By the mid-1980s attendees and volunteers of Hosea’s Feed The Hungry had outgrown the space provided by Wheat Street’s Christian Education Building. They subsequently obtained their own office / storage space, and relocated the annual holiday feast several times before settling on their present location at the Georgia World Congress Center.
The WSBC Action Mission Ministry (AMM) is staffed by a core group of dedicated volunteers. Fellow AMM board members, It is an approved 501 (C-3) nonprofit agency. All donations are tax deductible. Earling Rosser, president emeritus, Samuel Stephens treasurer, and the head chef, Winston Brunn arrive at 5:00 am to begin meal preparations. These three work tirelessly behind the scenes to make sure everything runs smoothly week in and week out.
The chef drives 60 miles, roundtrip, three times a week for activities related to the AMM. Stephens is relentless in his efforts to acquire food donations from the food bank and local supermarkets. Rosser scours thrift stores throughout the metro area replenishing the never ending need for clothing for both men and women.

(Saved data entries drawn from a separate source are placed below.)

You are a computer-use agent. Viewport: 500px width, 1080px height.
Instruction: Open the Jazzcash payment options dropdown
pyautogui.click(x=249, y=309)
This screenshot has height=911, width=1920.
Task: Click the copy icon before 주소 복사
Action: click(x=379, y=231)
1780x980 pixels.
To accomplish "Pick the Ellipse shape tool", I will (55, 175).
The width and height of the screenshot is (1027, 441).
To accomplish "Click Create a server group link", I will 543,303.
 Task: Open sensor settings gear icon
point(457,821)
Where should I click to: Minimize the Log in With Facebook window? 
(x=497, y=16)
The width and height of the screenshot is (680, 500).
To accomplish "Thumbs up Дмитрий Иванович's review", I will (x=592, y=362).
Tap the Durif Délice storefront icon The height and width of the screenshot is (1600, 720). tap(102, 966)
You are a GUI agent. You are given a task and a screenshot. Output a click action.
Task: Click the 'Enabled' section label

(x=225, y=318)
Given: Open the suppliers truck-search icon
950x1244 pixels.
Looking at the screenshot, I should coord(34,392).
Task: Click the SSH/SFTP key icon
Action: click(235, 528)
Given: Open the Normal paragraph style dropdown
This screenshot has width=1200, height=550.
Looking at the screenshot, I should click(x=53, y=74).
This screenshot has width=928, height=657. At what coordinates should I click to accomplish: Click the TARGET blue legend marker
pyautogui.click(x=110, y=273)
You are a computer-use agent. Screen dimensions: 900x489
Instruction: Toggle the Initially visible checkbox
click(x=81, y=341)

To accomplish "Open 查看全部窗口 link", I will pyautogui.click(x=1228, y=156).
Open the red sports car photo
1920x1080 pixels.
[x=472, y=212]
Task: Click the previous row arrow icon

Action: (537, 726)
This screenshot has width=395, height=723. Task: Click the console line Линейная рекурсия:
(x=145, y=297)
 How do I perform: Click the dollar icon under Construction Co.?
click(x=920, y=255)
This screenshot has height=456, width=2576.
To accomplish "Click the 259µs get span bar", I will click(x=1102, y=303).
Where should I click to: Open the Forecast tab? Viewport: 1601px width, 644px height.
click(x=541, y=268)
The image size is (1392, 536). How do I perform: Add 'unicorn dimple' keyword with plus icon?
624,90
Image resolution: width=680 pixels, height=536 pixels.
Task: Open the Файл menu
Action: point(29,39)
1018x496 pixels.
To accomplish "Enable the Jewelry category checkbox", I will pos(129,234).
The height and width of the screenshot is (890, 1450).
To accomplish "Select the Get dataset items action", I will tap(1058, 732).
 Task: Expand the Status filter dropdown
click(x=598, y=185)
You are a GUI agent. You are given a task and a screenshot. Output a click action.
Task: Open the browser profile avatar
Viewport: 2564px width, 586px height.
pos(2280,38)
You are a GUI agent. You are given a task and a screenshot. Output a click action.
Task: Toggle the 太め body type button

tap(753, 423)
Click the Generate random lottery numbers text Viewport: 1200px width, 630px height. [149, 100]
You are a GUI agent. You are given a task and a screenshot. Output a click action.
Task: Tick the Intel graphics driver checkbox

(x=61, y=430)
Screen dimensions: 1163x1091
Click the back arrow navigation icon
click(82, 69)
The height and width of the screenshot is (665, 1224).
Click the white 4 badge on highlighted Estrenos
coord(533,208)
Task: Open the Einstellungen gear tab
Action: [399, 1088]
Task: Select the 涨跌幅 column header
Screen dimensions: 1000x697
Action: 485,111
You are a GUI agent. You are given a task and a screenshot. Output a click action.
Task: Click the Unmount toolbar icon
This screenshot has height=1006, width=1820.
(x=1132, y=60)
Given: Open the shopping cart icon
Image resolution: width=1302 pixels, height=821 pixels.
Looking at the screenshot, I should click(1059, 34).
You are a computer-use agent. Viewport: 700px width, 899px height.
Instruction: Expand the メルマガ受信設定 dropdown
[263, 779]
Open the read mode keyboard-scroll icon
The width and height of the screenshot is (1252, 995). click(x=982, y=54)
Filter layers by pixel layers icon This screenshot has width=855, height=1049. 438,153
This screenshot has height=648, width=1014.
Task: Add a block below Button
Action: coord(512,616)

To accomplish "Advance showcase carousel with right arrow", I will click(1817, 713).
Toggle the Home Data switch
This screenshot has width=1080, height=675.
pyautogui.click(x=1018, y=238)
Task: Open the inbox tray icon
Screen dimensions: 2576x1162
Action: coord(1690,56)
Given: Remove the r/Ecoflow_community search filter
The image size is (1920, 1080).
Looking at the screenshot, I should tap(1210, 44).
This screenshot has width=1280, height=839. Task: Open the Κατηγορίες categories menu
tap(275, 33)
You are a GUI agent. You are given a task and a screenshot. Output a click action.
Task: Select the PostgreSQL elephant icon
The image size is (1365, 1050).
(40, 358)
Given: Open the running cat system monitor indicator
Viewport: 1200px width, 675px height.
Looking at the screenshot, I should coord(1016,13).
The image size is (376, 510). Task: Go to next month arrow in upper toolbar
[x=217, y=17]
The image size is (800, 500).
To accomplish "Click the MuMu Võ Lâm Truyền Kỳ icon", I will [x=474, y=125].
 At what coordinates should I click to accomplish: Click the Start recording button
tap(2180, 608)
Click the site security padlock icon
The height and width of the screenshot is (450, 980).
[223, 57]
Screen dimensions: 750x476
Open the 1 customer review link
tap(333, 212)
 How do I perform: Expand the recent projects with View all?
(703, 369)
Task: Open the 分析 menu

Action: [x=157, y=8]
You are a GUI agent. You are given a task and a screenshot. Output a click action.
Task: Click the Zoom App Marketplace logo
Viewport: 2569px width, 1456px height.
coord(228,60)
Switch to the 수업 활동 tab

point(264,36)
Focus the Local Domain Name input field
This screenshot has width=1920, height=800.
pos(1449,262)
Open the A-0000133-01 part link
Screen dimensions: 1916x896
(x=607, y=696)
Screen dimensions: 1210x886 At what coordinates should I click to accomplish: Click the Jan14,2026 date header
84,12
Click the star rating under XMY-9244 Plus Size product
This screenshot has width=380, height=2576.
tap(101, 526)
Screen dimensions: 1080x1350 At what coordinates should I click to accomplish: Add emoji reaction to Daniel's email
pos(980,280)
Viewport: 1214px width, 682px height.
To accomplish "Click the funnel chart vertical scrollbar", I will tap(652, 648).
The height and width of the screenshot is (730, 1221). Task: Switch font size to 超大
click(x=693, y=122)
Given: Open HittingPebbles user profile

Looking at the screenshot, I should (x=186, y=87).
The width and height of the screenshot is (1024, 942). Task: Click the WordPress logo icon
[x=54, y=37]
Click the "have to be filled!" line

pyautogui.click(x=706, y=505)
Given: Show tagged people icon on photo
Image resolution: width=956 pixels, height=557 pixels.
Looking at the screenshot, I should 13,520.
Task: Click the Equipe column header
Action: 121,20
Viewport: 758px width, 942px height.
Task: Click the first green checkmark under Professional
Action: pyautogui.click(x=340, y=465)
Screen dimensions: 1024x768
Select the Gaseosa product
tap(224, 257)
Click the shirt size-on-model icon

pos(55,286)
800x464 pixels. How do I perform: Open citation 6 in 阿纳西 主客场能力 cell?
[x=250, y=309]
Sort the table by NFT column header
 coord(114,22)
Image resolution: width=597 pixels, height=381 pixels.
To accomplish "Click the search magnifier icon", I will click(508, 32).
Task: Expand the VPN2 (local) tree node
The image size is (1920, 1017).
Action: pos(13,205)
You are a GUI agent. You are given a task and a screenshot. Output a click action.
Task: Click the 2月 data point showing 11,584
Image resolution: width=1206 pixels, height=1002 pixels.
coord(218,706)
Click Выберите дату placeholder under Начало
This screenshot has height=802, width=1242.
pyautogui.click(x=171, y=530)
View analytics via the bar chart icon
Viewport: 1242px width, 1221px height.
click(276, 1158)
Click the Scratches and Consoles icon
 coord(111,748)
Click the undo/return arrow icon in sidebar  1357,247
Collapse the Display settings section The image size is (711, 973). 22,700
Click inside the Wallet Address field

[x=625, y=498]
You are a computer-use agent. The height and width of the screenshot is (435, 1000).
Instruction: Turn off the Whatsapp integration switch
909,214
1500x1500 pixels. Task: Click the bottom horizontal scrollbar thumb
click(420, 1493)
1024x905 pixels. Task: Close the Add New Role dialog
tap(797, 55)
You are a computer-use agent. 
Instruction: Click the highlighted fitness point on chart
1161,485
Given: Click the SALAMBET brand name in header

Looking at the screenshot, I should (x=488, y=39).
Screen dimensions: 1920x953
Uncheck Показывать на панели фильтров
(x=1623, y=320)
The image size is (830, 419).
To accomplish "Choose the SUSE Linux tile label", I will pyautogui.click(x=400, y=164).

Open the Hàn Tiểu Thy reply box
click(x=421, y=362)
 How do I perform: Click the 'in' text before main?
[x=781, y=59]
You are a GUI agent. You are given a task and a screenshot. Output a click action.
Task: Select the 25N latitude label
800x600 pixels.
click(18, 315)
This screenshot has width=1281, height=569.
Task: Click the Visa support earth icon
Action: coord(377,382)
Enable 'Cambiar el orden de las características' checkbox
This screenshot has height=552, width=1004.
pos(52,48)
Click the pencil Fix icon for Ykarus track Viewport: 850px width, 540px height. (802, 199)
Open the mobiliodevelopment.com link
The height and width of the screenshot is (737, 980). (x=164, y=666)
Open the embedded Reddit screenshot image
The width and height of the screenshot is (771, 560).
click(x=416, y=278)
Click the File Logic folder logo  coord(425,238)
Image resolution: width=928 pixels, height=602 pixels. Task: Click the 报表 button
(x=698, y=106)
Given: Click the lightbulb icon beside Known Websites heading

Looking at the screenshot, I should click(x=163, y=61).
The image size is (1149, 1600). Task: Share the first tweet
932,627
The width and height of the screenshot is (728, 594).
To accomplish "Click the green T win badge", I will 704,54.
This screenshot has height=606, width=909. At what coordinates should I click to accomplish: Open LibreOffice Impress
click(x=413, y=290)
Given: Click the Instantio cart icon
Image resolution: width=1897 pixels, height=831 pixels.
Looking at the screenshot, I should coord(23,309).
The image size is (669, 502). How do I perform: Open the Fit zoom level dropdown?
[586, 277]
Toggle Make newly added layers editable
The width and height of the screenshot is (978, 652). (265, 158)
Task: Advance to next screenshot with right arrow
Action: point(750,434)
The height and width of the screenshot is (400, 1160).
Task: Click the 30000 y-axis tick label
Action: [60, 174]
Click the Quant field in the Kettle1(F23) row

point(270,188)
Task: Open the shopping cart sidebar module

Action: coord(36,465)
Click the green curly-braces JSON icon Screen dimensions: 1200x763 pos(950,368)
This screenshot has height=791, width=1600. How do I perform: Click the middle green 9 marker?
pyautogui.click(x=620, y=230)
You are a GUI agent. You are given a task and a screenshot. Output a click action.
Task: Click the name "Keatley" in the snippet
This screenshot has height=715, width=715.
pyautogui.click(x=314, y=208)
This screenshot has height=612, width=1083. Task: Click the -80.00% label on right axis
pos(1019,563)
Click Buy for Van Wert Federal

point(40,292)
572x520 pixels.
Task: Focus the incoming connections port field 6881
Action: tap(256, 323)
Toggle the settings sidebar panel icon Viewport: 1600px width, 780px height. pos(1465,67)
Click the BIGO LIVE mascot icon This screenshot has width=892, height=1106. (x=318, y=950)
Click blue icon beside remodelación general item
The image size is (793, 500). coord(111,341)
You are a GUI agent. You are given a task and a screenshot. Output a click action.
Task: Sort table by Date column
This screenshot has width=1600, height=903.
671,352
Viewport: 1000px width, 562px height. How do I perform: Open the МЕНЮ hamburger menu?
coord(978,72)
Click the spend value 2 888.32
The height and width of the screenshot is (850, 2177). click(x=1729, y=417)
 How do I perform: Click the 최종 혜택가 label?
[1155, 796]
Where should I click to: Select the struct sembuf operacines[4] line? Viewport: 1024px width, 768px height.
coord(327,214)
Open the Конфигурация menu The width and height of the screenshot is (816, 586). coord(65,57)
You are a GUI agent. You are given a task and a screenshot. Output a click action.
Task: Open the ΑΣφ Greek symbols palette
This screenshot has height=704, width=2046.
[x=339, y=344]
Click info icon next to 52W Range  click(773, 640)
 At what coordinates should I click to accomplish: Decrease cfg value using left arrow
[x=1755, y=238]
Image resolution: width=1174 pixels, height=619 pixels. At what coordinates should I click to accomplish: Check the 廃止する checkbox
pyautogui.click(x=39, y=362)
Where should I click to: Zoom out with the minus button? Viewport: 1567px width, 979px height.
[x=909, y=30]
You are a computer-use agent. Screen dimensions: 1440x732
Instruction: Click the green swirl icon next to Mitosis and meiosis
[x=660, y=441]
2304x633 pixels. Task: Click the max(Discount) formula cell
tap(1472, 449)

“We conduct bi weekly bible study classes too. We not only provide physical nourishment, but spiritual nourishment as well,” Bush said “Recently our ministry was blessed with the donation of a condominium which is located in Atlanta’s northwest area of town. Once we complete the renovations on the property, we plan to utilize it as a temporary transitional home for families trying to re-establish themselves back into mainstream society.”
“Forty-four years ago, the annual Hosea’s Feed the Hungry Thanksgiving meal grew out of a need [that] focused primarily on hunger during the holiday season. Hunger is prevalent every day, and the WSBC Action Mission Ministry does its part weekly to lessen some of the city’s hunger pangs,” Bush said. “We must remain focused because we are about our Father’s business.”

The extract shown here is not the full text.